Na realidade, nós sentimos quando uma pessoa passou da esfera partidária para a esfera do interesse nacional. Não é que se tenha desvinculado de ideologias. Mas essas ideologias afirmam-se em função do país e não em função do partido ou em função de interesses pessoais. Homens como Mário Soares, Cavaco Silva, Freitas do Amaral, Marcelo Rebelo de Sousa, Adriano Moreira ou Pacheco Pereira, têm certamente visões extremamente diferentes do que é o interesse do país: os seus posicionamentos ideológicos estão longe de coincidir. Mas todos eles visam algo que os define como homens livres, não comprometidos, capazes de pensarem pela sua própria cabeça. Em contrapartida, gente como Rui Gomes da Silva (para o qual se levanta o problema de saber se a tem), Henrique Chaves, Morais Sarmento, Guilherme Silva, parecem um bando de pistoleiros coxos, dispostos a tudo para salvarem a cabeça do chefe e por conseguinte a sua própria cabeça. São competentes na incompetência generalizada a todas as coisas.
O que Cavaco Silva veio dizer não é propriamente uma novidade.

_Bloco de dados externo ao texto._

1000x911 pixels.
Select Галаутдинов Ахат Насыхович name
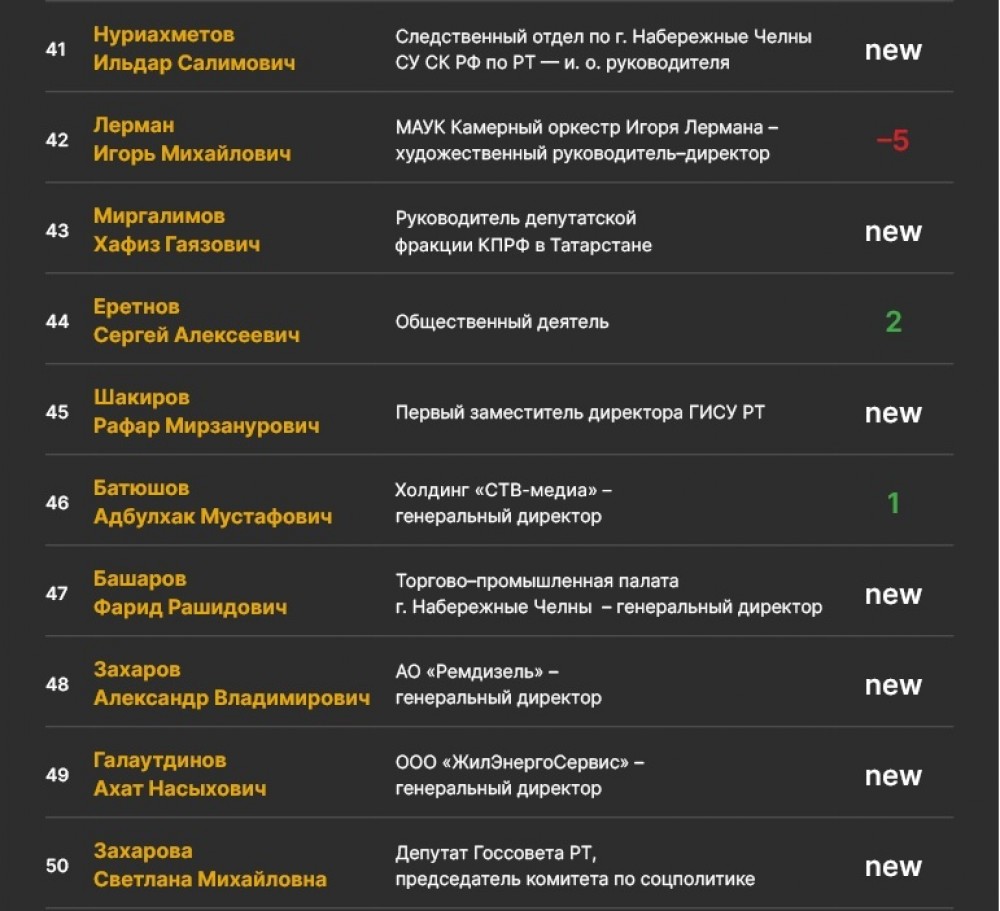tap(180, 775)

Há anos que sentimos esta degradação da qualidade da vida política - fenómeno internacional, é certo, mas que entre nós atingiu proporções assustadoras. Com um governo Santana Lopes e Paulo Portas estamos a tocar o fundo à lata. Podemos compreender as razões formais que levaram Durão Barroso e Jorge Sampaio a agirem de modo a termos este desastrado governo: mas dificilmente aceitaremos, num plano de puro instinto irracional, que o país tivesse chegado a este ponto.
É perfeitamente possível vermos um cálculo estratégico neste artigo de Cavaco Silva. Mas a verdade do que nos diz mete-se pelos olhos dentro: é preciso que os políticos competentes expulsem os políticos incompetentes.
Caro carteiro: siga o conselho do Alberto Caeiro!